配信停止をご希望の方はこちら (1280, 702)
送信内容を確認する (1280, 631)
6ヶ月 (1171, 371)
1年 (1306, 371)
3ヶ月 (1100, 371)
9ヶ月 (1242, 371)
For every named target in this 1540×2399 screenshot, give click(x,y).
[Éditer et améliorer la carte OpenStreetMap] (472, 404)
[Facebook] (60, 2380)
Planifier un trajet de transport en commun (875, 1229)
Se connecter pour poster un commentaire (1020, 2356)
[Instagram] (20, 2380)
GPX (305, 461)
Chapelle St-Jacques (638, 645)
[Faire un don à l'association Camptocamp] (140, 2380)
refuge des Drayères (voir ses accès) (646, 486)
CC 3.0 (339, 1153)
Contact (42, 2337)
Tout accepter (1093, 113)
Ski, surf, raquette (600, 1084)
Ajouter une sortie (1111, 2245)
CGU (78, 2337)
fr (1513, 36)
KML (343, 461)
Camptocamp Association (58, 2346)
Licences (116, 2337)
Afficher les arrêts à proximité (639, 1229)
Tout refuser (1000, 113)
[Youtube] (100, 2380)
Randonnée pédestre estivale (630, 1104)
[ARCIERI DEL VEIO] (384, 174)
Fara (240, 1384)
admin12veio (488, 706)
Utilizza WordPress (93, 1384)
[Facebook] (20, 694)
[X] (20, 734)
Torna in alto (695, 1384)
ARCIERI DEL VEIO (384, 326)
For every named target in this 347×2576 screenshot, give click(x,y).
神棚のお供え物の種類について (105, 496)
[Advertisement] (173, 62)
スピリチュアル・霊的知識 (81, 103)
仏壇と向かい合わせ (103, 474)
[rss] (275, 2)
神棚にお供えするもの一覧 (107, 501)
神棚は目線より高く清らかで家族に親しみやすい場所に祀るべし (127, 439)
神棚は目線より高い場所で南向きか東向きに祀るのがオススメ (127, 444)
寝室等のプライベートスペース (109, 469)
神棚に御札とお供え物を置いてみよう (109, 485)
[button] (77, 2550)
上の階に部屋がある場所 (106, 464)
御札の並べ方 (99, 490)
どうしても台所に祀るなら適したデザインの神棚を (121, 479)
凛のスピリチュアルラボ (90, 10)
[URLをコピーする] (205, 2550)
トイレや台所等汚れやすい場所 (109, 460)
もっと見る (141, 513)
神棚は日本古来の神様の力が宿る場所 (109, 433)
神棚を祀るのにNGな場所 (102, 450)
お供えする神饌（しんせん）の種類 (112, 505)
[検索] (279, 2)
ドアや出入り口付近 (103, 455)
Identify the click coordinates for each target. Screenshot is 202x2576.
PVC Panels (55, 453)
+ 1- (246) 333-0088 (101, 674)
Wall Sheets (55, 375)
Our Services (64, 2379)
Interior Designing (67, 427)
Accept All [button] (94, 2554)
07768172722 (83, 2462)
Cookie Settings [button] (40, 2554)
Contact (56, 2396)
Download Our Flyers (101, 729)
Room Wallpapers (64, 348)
+--
__Task directions__
Give back the entries above exactly as they are, from their first line through the line that contains "Planifier un trajet", both included, with nothing else.

__Output for this task__
配信停止をご希望の方はこちら (1280, 702)
送信内容を確認する (1280, 631)
6ヶ月 (1171, 371)
1年 (1306, 371)
3ヶ月 (1100, 371)
9ヶ月 (1242, 371)
For every named target in this 1540×2399 screenshot, give click(x,y).
[Éditer et améliorer la carte OpenStreetMap] (472, 404)
[Facebook] (60, 2380)
Planifier un trajet de transport en commun (875, 1229)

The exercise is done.